En termes de concentration, le record revient au folpel, détecté à un niveau supérieur à 2 000 ng/m3
dans la région Grand-Est en 2004. Utilisé contre le mildiou, « le
fongicide de la vigne » est classé CMR probable par l’Organisation
mondiale de la santé. Lors de son dernier bilan annuel, l’organisme de
surveillance de la qualité de l’air en Nouvelle-Aquitaine a constaté que
son usage était en augmentation en 2018 et en a même retrouvé des
traces à Bordeaux. Preuve, selon l’observatoire, d’un « transfert des molécules par l’air depuis les surfaces agricoles vers les zones urbaines ».
« Un droit à empoisonner »
« L’air est une voie d’exposition réelle des populations à des pesticides PE et/ou CMR, commente François Veillerette, le directeur de Générations futures. Ceci est particulièrement préoccupant pour les riverains des zones cultivées, les plus exposés. » Aussi l’ONG demande aux pouvoirs publics d’« accélérer le retrait des substances CMR et PE reconnues ou suspectées » et d’engager à terme « la sortie des pesticides ». D’ici
là, elle s’apprête avec d’autres organisations à déposer, le
25 février, un nouveau recours devant le Conseil d’Etat contre l’arrêté
du gouvernement fixant à trois mètres, cinq mètres, dix mètres, voire
très exceptionnellement vingt mètres les distances minimales entre les
zones d’épandage de pesticides et les habitations. Des distances jugées
très insuffisantes par les associations de défense de l’environnement et
les maires à l’origine de multiples arrêtés antipesticides.
Le
14 février, le juge des référés du Conseil d’Etat vient de rejeter le
recours en urgence du collectif des maires antipesticides, mais il
statuera sur le fond dans les prochains mois.
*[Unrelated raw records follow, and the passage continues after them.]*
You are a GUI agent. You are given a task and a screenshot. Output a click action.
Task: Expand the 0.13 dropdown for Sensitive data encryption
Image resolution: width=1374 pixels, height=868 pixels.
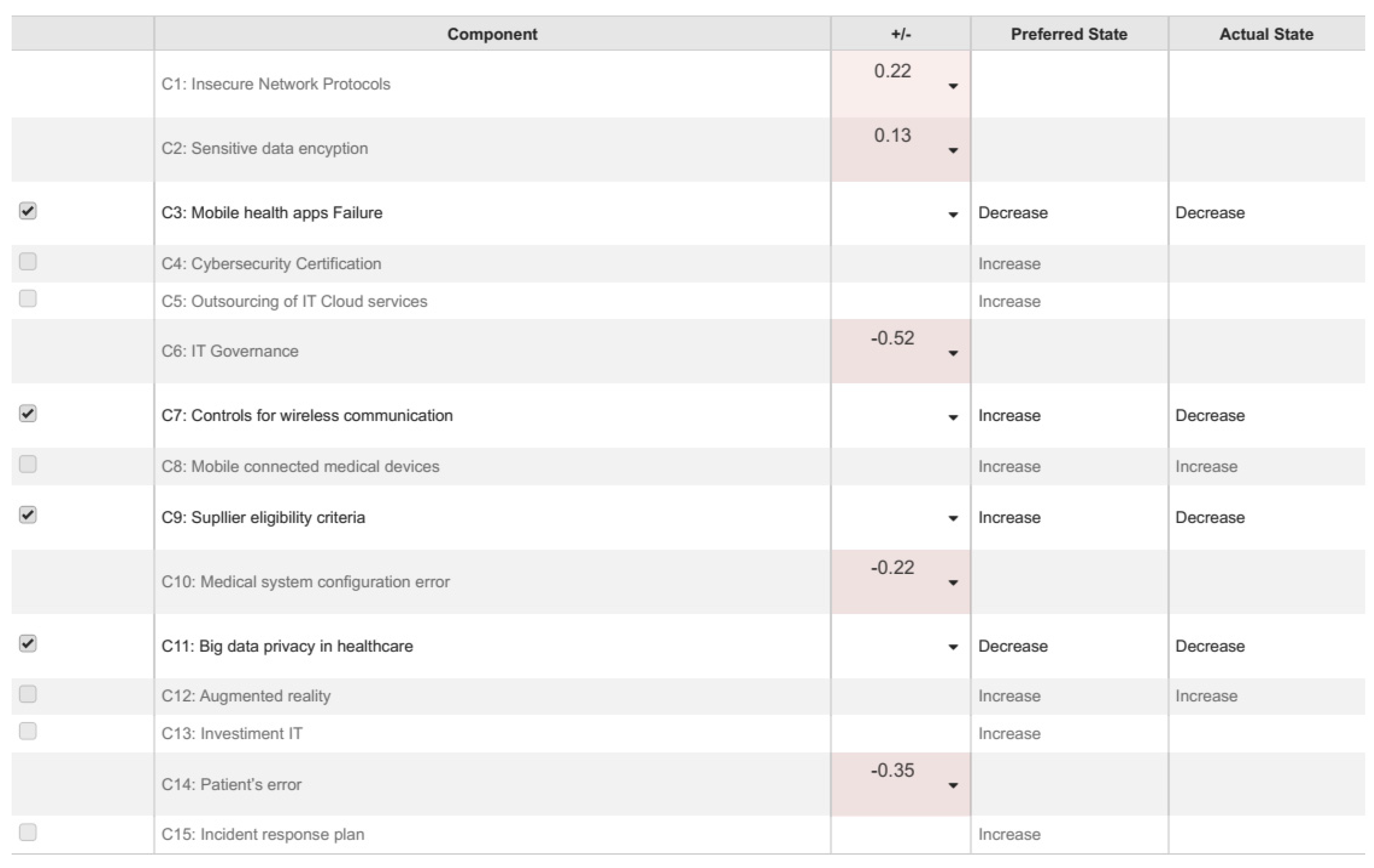click(x=952, y=151)

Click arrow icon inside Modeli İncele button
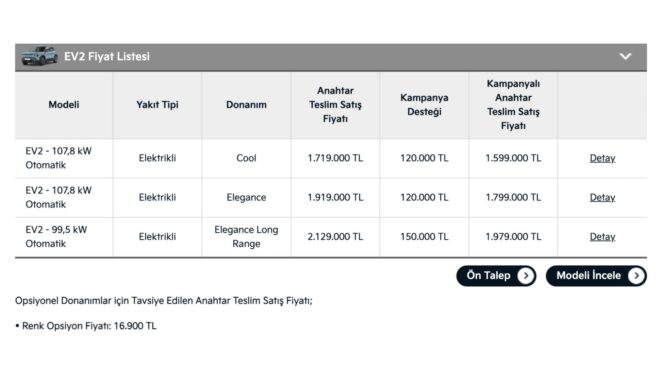coord(636,276)
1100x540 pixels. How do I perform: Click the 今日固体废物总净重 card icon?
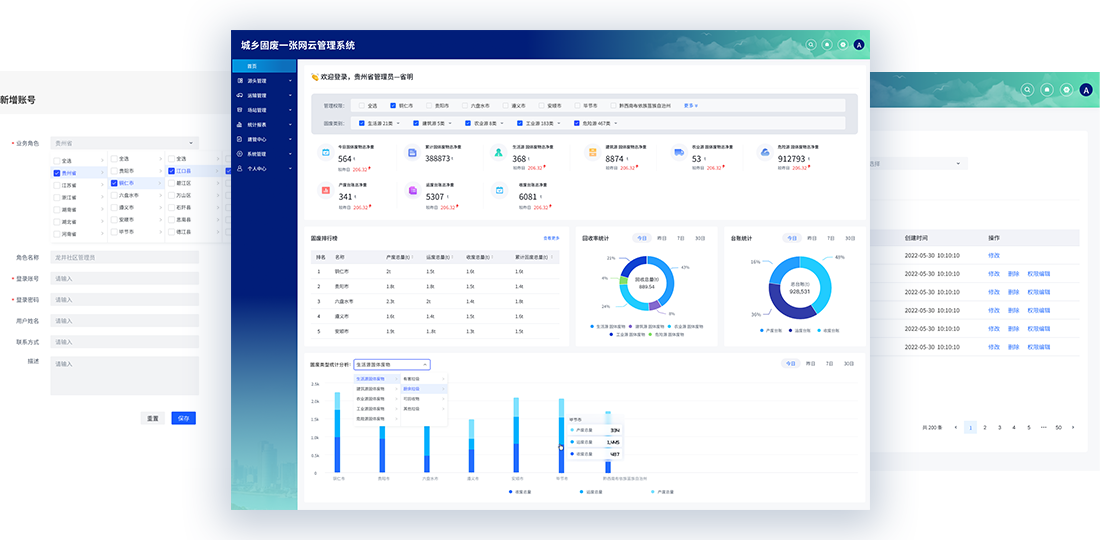click(325, 152)
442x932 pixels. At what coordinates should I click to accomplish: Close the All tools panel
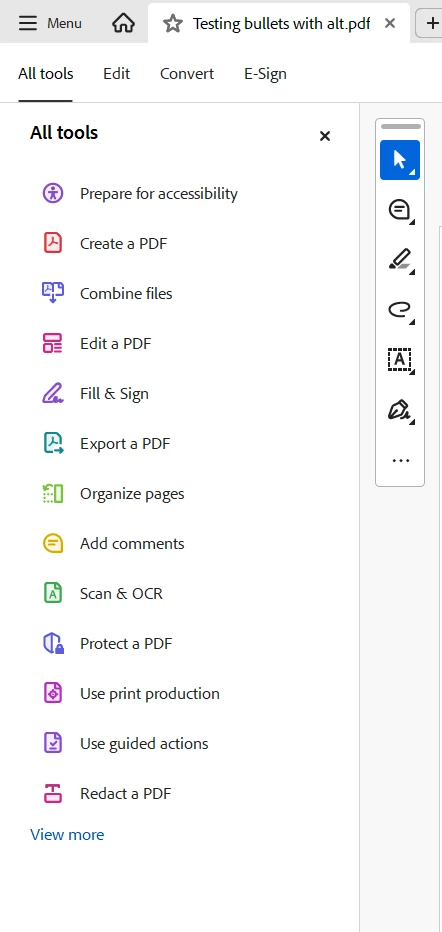(x=324, y=136)
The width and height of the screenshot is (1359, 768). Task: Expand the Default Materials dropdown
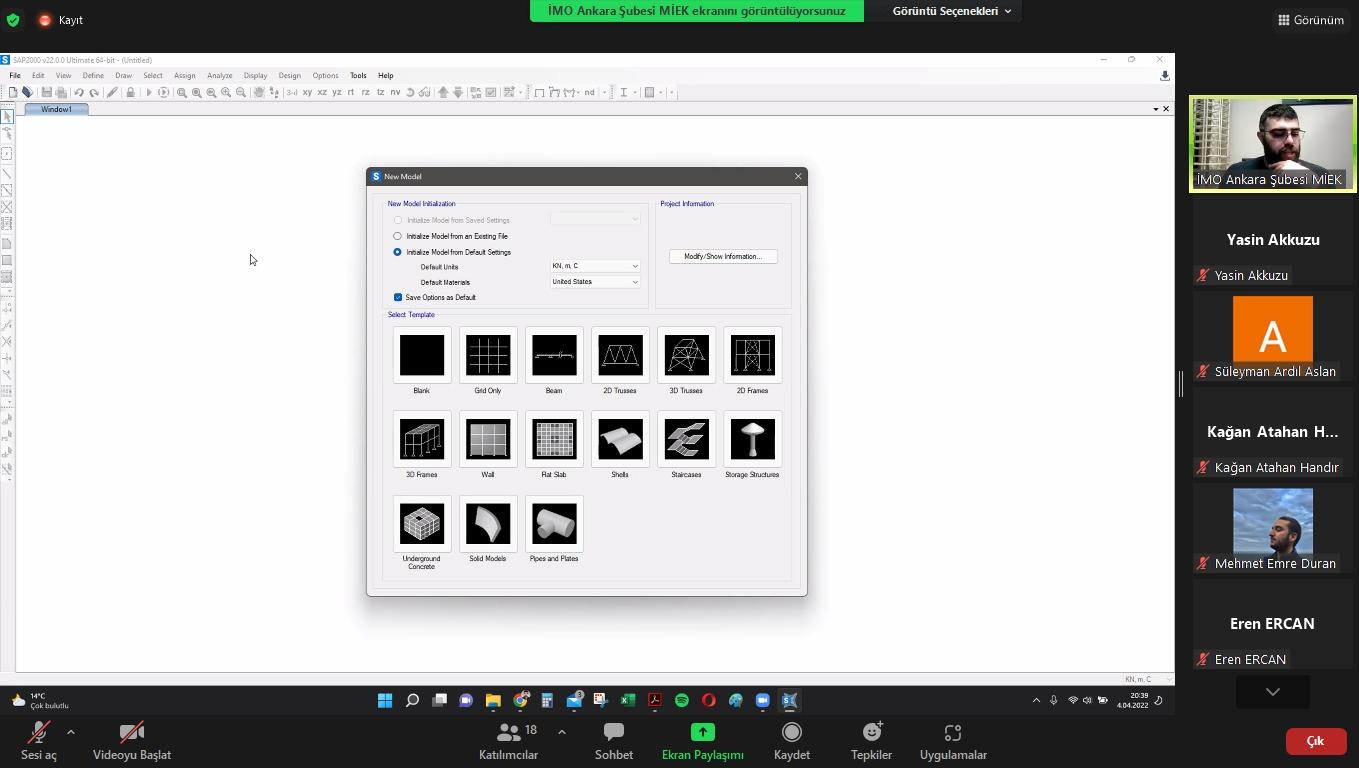pyautogui.click(x=595, y=282)
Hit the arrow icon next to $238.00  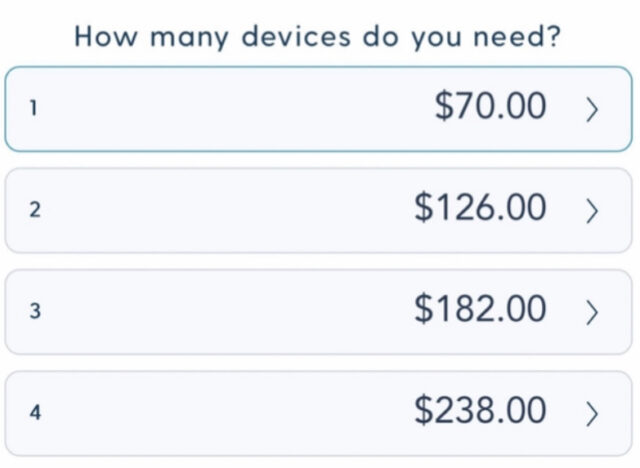coord(592,414)
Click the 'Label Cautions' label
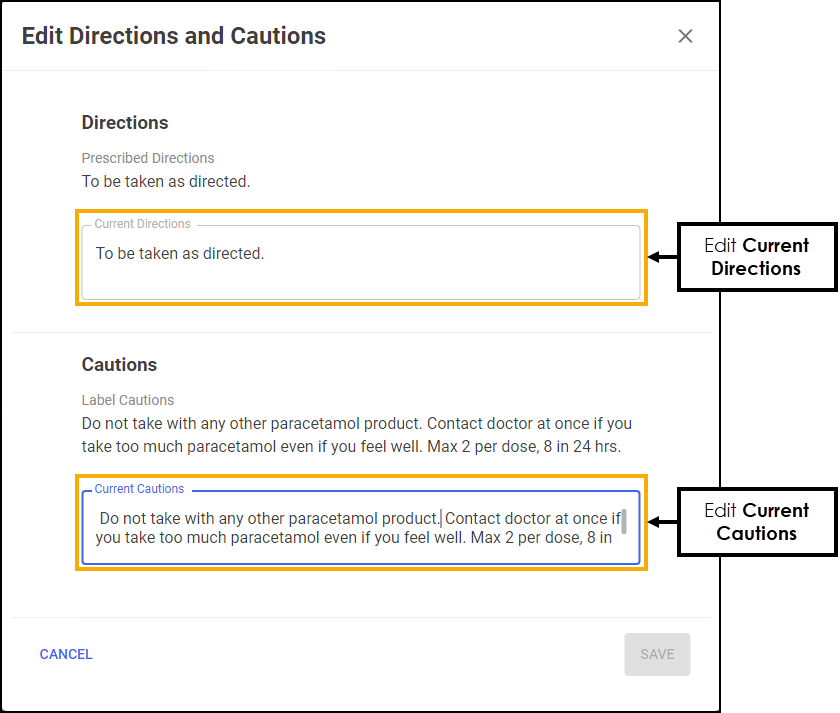Viewport: 840px width, 713px height. pos(128,400)
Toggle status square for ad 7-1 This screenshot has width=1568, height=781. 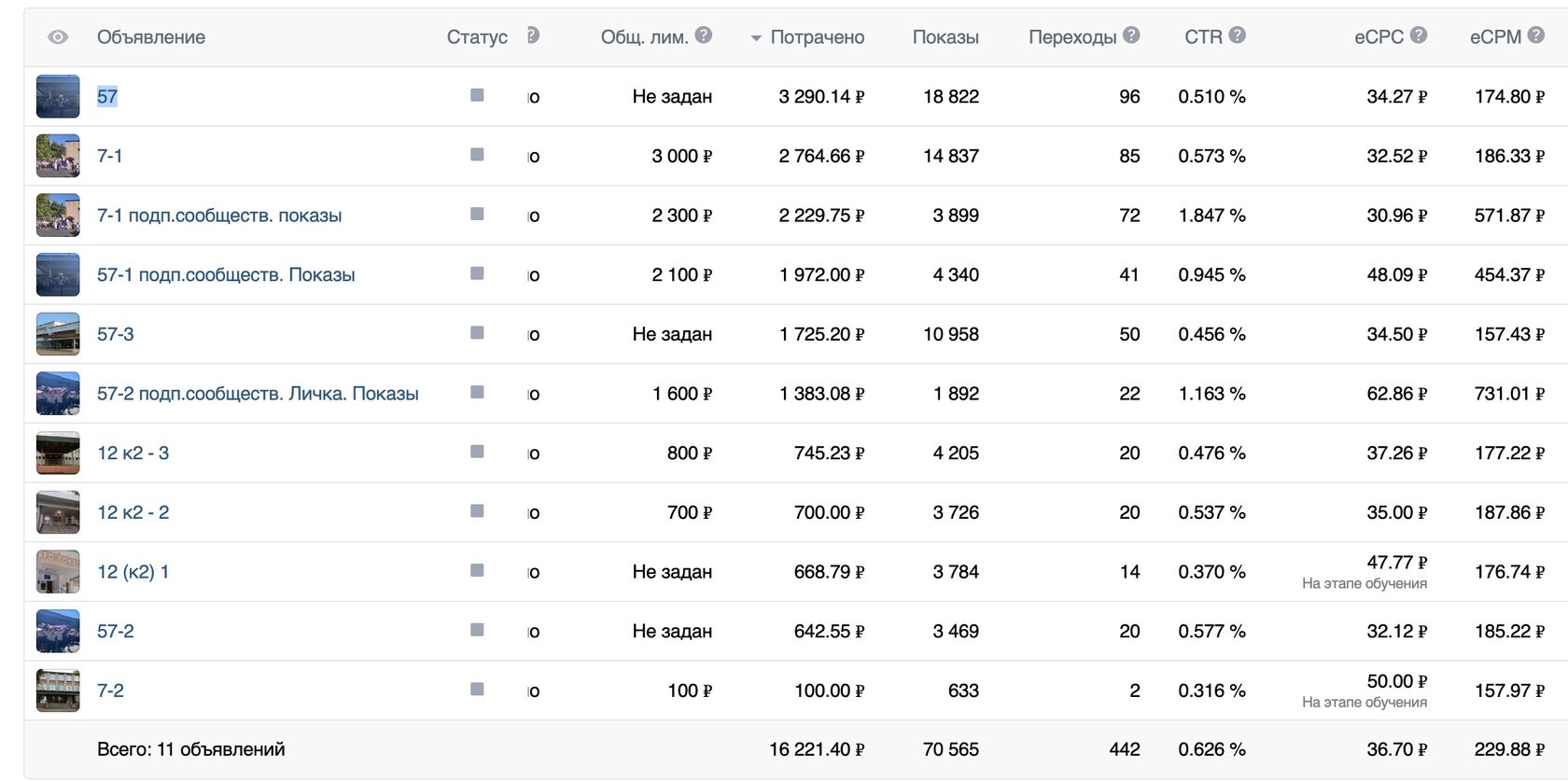[477, 155]
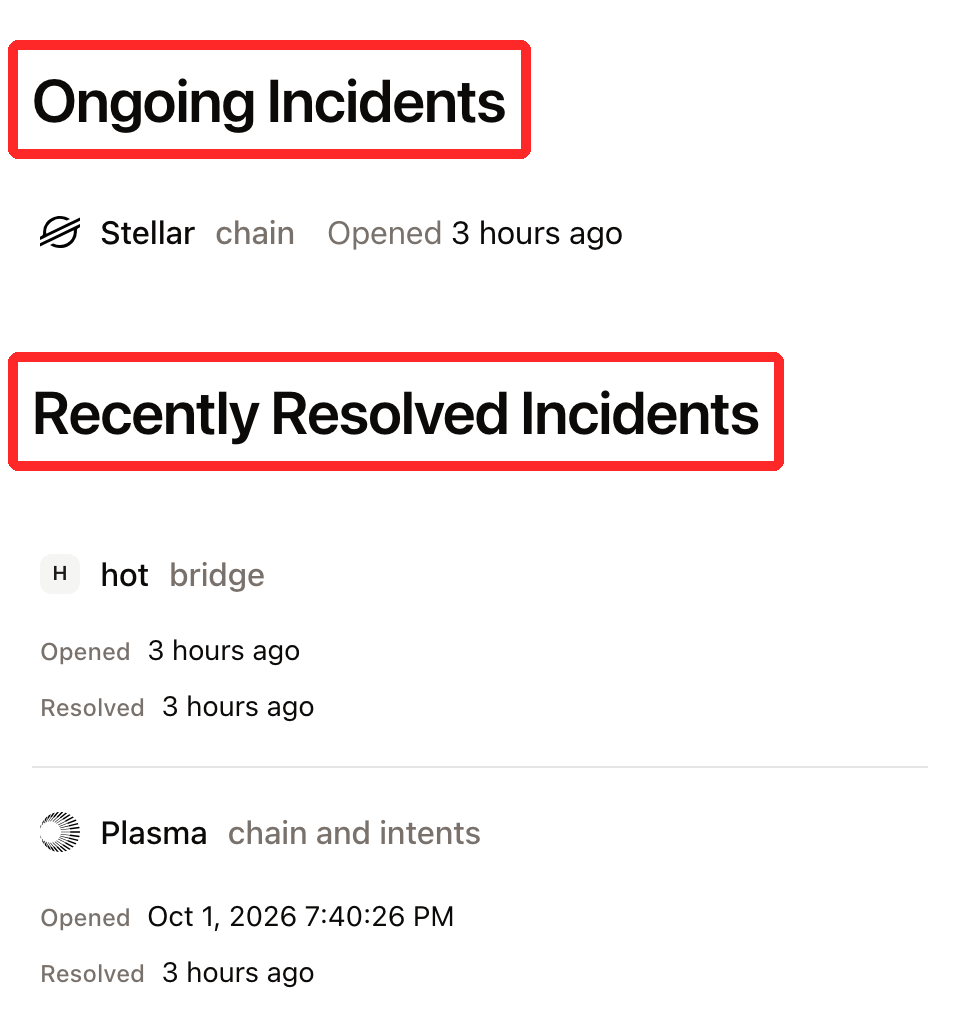Click the Stellar chain logo icon
The height and width of the screenshot is (1030, 960).
click(x=60, y=233)
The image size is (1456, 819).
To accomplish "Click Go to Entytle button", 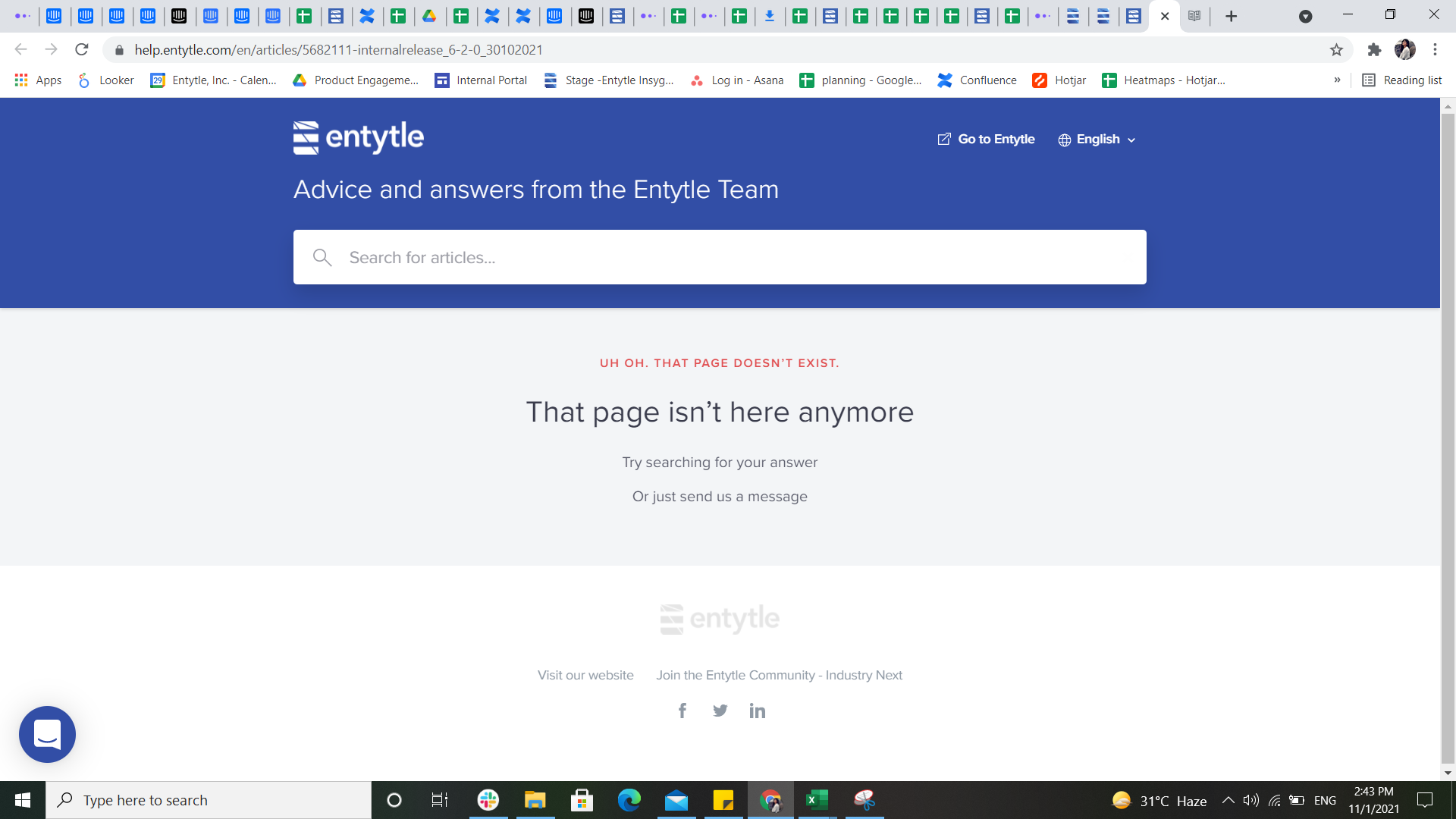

Pour l’avocate du
collectif, Corinne Lepage, le rapport de Générations futures est « accablant ». L’ancienne ministre de l’environnement dénonce « un droit à empoisonner ».
A
la différence des particules fines ou du dioxyde d’azote émis par les
véhicules diesel, les pesticides ne font pas l’objet d’une surveillance
réglementaire dans l’air. Il existe seulement des limites à ne pas
dépasser dans l’eau et l’alimentation.